Data excerpts
++++++

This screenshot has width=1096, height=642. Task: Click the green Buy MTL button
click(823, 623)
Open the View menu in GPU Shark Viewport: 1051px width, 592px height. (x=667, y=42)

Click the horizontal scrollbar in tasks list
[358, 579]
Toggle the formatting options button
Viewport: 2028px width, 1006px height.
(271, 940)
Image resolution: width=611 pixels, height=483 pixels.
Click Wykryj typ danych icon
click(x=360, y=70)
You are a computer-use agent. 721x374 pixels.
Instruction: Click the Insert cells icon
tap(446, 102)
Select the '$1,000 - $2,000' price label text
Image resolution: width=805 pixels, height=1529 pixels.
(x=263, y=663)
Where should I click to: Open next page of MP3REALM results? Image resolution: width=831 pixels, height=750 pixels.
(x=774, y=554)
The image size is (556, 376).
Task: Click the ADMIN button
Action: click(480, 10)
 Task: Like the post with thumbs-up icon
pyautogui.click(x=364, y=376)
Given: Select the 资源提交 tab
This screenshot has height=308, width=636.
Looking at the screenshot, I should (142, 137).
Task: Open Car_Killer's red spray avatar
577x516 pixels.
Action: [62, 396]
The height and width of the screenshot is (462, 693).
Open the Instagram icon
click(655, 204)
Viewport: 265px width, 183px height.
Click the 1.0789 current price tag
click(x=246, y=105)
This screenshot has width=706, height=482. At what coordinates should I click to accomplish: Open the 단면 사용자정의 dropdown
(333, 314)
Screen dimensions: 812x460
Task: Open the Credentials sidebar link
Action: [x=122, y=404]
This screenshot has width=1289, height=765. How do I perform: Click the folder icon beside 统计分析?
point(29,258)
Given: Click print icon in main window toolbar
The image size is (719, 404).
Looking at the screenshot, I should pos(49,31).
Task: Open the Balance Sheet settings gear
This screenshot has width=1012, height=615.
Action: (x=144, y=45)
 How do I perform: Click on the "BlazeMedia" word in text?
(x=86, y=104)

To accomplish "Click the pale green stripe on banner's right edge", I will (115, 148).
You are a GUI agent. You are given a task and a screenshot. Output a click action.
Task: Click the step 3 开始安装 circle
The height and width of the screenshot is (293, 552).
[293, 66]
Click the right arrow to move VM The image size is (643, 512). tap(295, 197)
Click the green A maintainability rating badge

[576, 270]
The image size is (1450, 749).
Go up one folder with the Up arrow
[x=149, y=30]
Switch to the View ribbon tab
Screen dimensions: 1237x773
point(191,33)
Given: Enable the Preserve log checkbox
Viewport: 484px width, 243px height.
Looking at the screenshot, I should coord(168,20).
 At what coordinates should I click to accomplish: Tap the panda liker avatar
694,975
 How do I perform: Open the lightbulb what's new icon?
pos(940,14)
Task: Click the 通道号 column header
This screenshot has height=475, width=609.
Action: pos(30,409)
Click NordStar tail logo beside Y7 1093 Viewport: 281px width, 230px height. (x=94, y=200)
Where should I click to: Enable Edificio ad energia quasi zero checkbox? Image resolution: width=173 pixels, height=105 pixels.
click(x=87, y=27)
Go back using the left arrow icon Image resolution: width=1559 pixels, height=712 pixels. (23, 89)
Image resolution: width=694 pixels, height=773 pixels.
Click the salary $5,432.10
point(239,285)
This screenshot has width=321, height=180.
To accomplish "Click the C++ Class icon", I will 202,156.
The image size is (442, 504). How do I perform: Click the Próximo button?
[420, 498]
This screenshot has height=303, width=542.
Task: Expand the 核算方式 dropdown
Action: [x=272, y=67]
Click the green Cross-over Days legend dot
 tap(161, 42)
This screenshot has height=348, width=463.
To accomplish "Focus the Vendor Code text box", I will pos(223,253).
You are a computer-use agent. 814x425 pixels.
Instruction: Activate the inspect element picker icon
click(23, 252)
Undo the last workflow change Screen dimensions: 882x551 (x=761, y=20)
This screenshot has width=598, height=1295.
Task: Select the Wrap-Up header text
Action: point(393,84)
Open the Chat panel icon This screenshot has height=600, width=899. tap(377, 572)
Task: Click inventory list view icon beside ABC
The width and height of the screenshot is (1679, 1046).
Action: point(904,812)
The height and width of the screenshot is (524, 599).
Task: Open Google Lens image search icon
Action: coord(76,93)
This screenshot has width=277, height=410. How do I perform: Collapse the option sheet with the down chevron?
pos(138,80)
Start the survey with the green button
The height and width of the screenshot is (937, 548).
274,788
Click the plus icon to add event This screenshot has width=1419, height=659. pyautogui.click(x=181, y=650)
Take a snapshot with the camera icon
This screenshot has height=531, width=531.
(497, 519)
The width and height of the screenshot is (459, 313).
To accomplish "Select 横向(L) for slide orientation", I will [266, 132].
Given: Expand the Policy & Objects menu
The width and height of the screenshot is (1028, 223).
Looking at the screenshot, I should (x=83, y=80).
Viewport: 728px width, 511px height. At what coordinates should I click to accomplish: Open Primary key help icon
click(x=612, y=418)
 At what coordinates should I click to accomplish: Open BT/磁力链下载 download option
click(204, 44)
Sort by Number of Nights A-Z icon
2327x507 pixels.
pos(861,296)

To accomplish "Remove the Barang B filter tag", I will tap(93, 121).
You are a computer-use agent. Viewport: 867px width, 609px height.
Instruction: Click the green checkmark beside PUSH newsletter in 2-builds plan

++++++

(EXERCISE DIRECTIONS): Every entry, from first to last, should be written out exactly.

(EXPECTED OUTPUT):
This screenshot has width=1096, height=642. Task: Click the green Buy MTL button
click(823, 623)
Open the View menu in GPU Shark Viewport: 1051px width, 592px height. (x=667, y=42)

Click the horizontal scrollbar in tasks list
[358, 579]
Toggle the formatting options button
Viewport: 2028px width, 1006px height.
(271, 940)
Image resolution: width=611 pixels, height=483 pixels.
Click Wykryj typ danych icon
click(x=360, y=70)
You are a computer-use agent. 721x374 pixels.
Instruction: Click the Insert cells icon
tap(446, 102)
Select the '$1,000 - $2,000' price label text
Image resolution: width=805 pixels, height=1529 pixels.
(x=263, y=663)
Where should I click to: Open next page of MP3REALM results? Image resolution: width=831 pixels, height=750 pixels.
(x=774, y=554)
The image size is (556, 376).
Task: Click the ADMIN button
Action: click(480, 10)
 Task: Like the post with thumbs-up icon
pyautogui.click(x=364, y=376)
Given: Select the 资源提交 tab
This screenshot has height=308, width=636.
Looking at the screenshot, I should (142, 137).
Task: Open Car_Killer's red spray avatar
577x516 pixels.
Action: [62, 396]
The height and width of the screenshot is (462, 693).
Open the Instagram icon
click(655, 204)
Viewport: 265px width, 183px height.
Click the 1.0789 current price tag
click(x=246, y=105)
This screenshot has width=706, height=482. At what coordinates should I click to accomplish: Open the 단면 사용자정의 dropdown
(333, 314)
Screen dimensions: 812x460
Task: Open the Credentials sidebar link
Action: [x=122, y=404]
This screenshot has width=1289, height=765. How do I perform: Click the folder icon beside 统计分析?
point(29,258)
Given: Click print icon in main window toolbar
The image size is (719, 404).
Looking at the screenshot, I should pos(49,31).
Task: Open the Balance Sheet settings gear
This screenshot has width=1012, height=615.
Action: (x=144, y=45)
 How do I perform: Click on the "BlazeMedia" word in text?
(x=86, y=104)

To accomplish "Click the pale green stripe on banner's right edge", I will (115, 148).
You are a GUI agent. You are given a task and a screenshot. Output a click action.
Task: Click the step 3 开始安装 circle
The height and width of the screenshot is (293, 552).
[293, 66]
Click the right arrow to move VM The image size is (643, 512). tap(295, 197)
Click the green A maintainability rating badge

[576, 270]
The image size is (1450, 749).
Go up one folder with the Up arrow
[x=149, y=30]
Switch to the View ribbon tab
Screen dimensions: 1237x773
point(191,33)
Given: Enable the Preserve log checkbox
Viewport: 484px width, 243px height.
Looking at the screenshot, I should coord(168,20).
 At what coordinates should I click to accomplish: Tap the panda liker avatar
694,975
 How do I perform: Open the lightbulb what's new icon?
pos(940,14)
Task: Click the 通道号 column header
This screenshot has height=475, width=609.
Action: pos(30,409)
Click NordStar tail logo beside Y7 1093 Viewport: 281px width, 230px height. (x=94, y=200)
Where should I click to: Enable Edificio ad energia quasi zero checkbox? Image resolution: width=173 pixels, height=105 pixels.
click(x=87, y=27)
Go back using the left arrow icon Image resolution: width=1559 pixels, height=712 pixels. (23, 89)
Image resolution: width=694 pixels, height=773 pixels.
Click the salary $5,432.10
point(239,285)
This screenshot has width=321, height=180.
To accomplish "Click the C++ Class icon", I will 202,156.
The image size is (442, 504). How do I perform: Click the Próximo button?
[420, 498]
This screenshot has height=303, width=542.
Task: Expand the 核算方式 dropdown
Action: [x=272, y=67]
Click the green Cross-over Days legend dot
 tap(161, 42)
This screenshot has height=348, width=463.
To accomplish "Focus the Vendor Code text box", I will pos(223,253).
You are a computer-use agent. 814x425 pixels.
Instruction: Activate the inspect element picker icon
click(23, 252)
Undo the last workflow change Screen dimensions: 882x551 (x=761, y=20)
This screenshot has width=598, height=1295.
Task: Select the Wrap-Up header text
Action: point(393,84)
Open the Chat panel icon This screenshot has height=600, width=899. tap(377, 572)
Task: Click inventory list view icon beside ABC
The width and height of the screenshot is (1679, 1046).
Action: point(904,812)
The height and width of the screenshot is (524, 599).
Task: Open Google Lens image search icon
Action: coord(76,93)
This screenshot has width=277, height=410. How do I perform: Collapse the option sheet with the down chevron?
pos(138,80)
Start the survey with the green button
The height and width of the screenshot is (937, 548).
274,788
Click the plus icon to add event This screenshot has width=1419, height=659. pyautogui.click(x=181, y=650)
Take a snapshot with the camera icon
This screenshot has height=531, width=531.
(497, 519)
The width and height of the screenshot is (459, 313).
To accomplish "Select 横向(L) for slide orientation", I will [266, 132].
Given: Expand the Policy & Objects menu
The width and height of the screenshot is (1028, 223).
Looking at the screenshot, I should (x=83, y=80).
Viewport: 728px width, 511px height. At what coordinates should I click to accomplish: Open Primary key help icon
click(x=612, y=418)
 At what coordinates should I click to accomplish: Open BT/磁力链下载 download option
click(204, 44)
Sort by Number of Nights A-Z icon
2327x507 pixels.
pos(861,296)

To accomplish "Remove the Barang B filter tag", I will tap(93, 121).
You are a computer-use agent. Viewport: 867px width, 609px height.
Instruction: Click the green checkmark beside PUSH newsletter in 2-builds plan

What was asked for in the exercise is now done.